* [Your assignment]: Copy every record exactly. Nothing may be skipped.

* [Material shown]:
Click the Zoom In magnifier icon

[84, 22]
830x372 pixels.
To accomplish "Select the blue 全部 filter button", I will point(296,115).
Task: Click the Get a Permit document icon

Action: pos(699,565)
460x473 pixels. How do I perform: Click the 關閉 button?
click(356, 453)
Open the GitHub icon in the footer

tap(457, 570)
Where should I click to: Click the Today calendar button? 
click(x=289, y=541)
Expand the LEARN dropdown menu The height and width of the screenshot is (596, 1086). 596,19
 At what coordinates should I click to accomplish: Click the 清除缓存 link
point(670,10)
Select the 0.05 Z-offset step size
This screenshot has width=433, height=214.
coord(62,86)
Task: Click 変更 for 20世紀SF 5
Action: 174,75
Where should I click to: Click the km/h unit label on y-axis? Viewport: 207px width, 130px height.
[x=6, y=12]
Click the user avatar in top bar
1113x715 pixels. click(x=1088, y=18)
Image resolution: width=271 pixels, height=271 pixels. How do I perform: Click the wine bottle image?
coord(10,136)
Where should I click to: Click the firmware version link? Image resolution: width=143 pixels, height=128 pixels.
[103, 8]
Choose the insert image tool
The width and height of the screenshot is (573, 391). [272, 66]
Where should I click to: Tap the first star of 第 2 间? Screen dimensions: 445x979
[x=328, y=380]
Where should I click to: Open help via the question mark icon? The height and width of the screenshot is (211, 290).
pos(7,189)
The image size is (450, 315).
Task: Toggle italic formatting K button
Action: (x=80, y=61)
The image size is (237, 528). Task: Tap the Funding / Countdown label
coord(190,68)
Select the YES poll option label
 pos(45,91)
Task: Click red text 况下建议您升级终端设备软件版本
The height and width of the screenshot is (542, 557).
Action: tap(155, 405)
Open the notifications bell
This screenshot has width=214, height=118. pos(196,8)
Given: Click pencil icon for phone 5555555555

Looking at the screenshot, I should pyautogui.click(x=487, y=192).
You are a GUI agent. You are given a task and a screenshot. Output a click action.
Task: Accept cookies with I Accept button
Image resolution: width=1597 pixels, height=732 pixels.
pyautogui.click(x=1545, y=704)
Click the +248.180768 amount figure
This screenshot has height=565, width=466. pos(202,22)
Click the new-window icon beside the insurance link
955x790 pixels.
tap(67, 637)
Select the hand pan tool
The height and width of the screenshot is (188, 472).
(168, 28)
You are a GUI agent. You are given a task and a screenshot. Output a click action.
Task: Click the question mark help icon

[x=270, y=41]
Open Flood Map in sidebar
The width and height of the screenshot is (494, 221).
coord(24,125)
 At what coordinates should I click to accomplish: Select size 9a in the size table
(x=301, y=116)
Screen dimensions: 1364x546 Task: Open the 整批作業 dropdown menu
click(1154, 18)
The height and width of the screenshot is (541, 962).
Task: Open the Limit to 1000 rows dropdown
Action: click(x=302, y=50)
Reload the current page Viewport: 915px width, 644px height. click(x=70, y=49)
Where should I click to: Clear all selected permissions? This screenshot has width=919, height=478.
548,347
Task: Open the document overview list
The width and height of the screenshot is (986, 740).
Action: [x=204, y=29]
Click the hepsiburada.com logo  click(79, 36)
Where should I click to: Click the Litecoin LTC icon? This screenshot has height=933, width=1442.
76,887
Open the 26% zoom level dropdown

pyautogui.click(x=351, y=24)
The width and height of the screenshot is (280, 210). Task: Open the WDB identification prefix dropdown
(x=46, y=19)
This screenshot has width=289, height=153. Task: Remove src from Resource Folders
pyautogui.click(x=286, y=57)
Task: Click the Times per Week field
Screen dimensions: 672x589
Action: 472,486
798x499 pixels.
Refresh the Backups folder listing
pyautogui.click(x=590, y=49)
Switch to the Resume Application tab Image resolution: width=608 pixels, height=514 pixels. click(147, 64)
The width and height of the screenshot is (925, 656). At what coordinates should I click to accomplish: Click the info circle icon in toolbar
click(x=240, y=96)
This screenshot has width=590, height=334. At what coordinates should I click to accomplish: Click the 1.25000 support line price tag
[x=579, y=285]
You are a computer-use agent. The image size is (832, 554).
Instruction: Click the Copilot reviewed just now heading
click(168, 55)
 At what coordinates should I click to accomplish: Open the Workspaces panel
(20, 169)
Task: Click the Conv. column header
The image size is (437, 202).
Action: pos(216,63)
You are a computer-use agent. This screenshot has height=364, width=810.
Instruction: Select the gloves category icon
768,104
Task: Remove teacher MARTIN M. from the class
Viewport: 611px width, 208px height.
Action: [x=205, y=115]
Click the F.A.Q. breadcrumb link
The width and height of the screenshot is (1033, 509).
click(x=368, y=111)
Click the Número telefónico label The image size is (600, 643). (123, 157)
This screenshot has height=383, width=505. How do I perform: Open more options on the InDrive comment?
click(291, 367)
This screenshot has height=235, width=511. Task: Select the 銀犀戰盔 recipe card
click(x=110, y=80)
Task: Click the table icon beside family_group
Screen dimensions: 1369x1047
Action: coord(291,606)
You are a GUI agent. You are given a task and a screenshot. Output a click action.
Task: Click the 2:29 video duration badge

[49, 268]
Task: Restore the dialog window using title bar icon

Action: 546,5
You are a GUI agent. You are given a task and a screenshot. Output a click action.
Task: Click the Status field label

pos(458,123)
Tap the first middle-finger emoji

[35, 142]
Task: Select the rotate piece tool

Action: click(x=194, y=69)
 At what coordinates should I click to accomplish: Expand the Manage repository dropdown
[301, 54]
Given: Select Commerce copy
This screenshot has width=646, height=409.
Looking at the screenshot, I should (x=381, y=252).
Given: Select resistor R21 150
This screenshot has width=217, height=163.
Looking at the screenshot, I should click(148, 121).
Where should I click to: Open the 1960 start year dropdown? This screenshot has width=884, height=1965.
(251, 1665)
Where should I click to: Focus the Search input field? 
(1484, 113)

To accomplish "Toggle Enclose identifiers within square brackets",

* [Written solution]:
Click the Zoom In magnifier icon

[84, 22]
830x372 pixels.
To accomplish "Select the blue 全部 filter button", I will point(296,115).
Task: Click the Get a Permit document icon

Action: pos(699,565)
460x473 pixels. How do I perform: Click the 關閉 button?
click(356, 453)
Open the GitHub icon in the footer

tap(457, 570)
Where should I click to: Click the Today calendar button? 
click(x=289, y=541)
Expand the LEARN dropdown menu The height and width of the screenshot is (596, 1086). 596,19
 At what coordinates should I click to accomplish: Click the 清除缓存 link
point(670,10)
Select the 0.05 Z-offset step size
This screenshot has width=433, height=214.
coord(62,86)
Task: Click 変更 for 20世紀SF 5
Action: 174,75
Where should I click to: Click the km/h unit label on y-axis? Viewport: 207px width, 130px height.
[x=6, y=12]
Click the user avatar in top bar
1113x715 pixels. click(x=1088, y=18)
Image resolution: width=271 pixels, height=271 pixels. How do I perform: Click the wine bottle image?
coord(10,136)
Where should I click to: Click the firmware version link? Image resolution: width=143 pixels, height=128 pixels.
[103, 8]
Choose the insert image tool
The width and height of the screenshot is (573, 391). [272, 66]
Where should I click to: Tap the first star of 第 2 间? Screen dimensions: 445x979
[x=328, y=380]
Where should I click to: Open help via the question mark icon? The height and width of the screenshot is (211, 290).
pos(7,189)
The image size is (450, 315).
Task: Toggle italic formatting K button
Action: (x=80, y=61)
The image size is (237, 528). Task: Tap the Funding / Countdown label
coord(190,68)
Select the YES poll option label
 pos(45,91)
Task: Click red text 况下建议您升级终端设备软件版本
The height and width of the screenshot is (542, 557).
Action: tap(155, 405)
Open the notifications bell
This screenshot has width=214, height=118. pos(196,8)
Given: Click pencil icon for phone 5555555555

Looking at the screenshot, I should pyautogui.click(x=487, y=192).
You are a GUI agent. You are given a task and a screenshot. Output a click action.
Task: Accept cookies with I Accept button
Image resolution: width=1597 pixels, height=732 pixels.
pyautogui.click(x=1545, y=704)
Click the +248.180768 amount figure
This screenshot has height=565, width=466. pos(202,22)
Click the new-window icon beside the insurance link
955x790 pixels.
tap(67, 637)
Select the hand pan tool
The height and width of the screenshot is (188, 472).
(168, 28)
You are a GUI agent. You are given a task and a screenshot. Output a click action.
Task: Click the question mark help icon

[x=270, y=41]
Open Flood Map in sidebar
The width and height of the screenshot is (494, 221).
coord(24,125)
 At what coordinates should I click to accomplish: Select size 9a in the size table
(x=301, y=116)
Screen dimensions: 1364x546 Task: Open the 整批作業 dropdown menu
click(1154, 18)
The height and width of the screenshot is (541, 962).
Task: Open the Limit to 1000 rows dropdown
Action: click(x=302, y=50)
Reload the current page Viewport: 915px width, 644px height. click(x=70, y=49)
Where should I click to: Clear all selected permissions? This screenshot has width=919, height=478.
548,347
Task: Open the document overview list
The width and height of the screenshot is (986, 740).
Action: [x=204, y=29]
Click the hepsiburada.com logo  click(79, 36)
Where should I click to: Click the Litecoin LTC icon? This screenshot has height=933, width=1442.
76,887
Open the 26% zoom level dropdown

pyautogui.click(x=351, y=24)
The width and height of the screenshot is (280, 210). Task: Open the WDB identification prefix dropdown
(x=46, y=19)
This screenshot has width=289, height=153. Task: Remove src from Resource Folders
pyautogui.click(x=286, y=57)
Task: Click the Times per Week field
Screen dimensions: 672x589
Action: 472,486
798x499 pixels.
Refresh the Backups folder listing
pyautogui.click(x=590, y=49)
Switch to the Resume Application tab Image resolution: width=608 pixels, height=514 pixels. click(147, 64)
The width and height of the screenshot is (925, 656). At what coordinates should I click to accomplish: Click the info circle icon in toolbar
click(x=240, y=96)
This screenshot has width=590, height=334. At what coordinates should I click to accomplish: Click the 1.25000 support line price tag
[x=579, y=285]
You are a computer-use agent. The image size is (832, 554).
Instruction: Click the Copilot reviewed just now heading
click(168, 55)
 At what coordinates should I click to accomplish: Open the Workspaces panel
(20, 169)
Task: Click the Conv. column header
The image size is (437, 202).
Action: pos(216,63)
You are a computer-use agent. This screenshot has height=364, width=810.
Instruction: Select the gloves category icon
768,104
Task: Remove teacher MARTIN M. from the class
Viewport: 611px width, 208px height.
Action: [x=205, y=115]
Click the F.A.Q. breadcrumb link
The width and height of the screenshot is (1033, 509).
click(x=368, y=111)
Click the Número telefónico label The image size is (600, 643). (123, 157)
This screenshot has height=383, width=505. How do I perform: Open more options on the InDrive comment?
click(291, 367)
This screenshot has height=235, width=511. Task: Select the 銀犀戰盔 recipe card
click(x=110, y=80)
Task: Click the table icon beside family_group
Screen dimensions: 1369x1047
Action: coord(291,606)
You are a GUI agent. You are given a task and a screenshot. Output a click action.
Task: Click the 2:29 video duration badge

[49, 268]
Task: Restore the dialog window using title bar icon

Action: 546,5
You are a GUI agent. You are given a task and a screenshot. Output a click action.
Task: Click the Status field label

pos(458,123)
Tap the first middle-finger emoji

[35, 142]
Task: Select the rotate piece tool

Action: click(x=194, y=69)
 At what coordinates should I click to accomplish: Expand the Manage repository dropdown
[301, 54]
Given: Select Commerce copy
This screenshot has width=646, height=409.
Looking at the screenshot, I should (x=381, y=252).
Given: Select resistor R21 150
This screenshot has width=217, height=163.
Looking at the screenshot, I should click(148, 121).
Where should I click to: Open the 1960 start year dropdown? This screenshot has width=884, height=1965.
(251, 1665)
Where should I click to: Focus the Search input field? 
(1484, 113)

To accomplish "Toggle Enclose identifiers within square brackets",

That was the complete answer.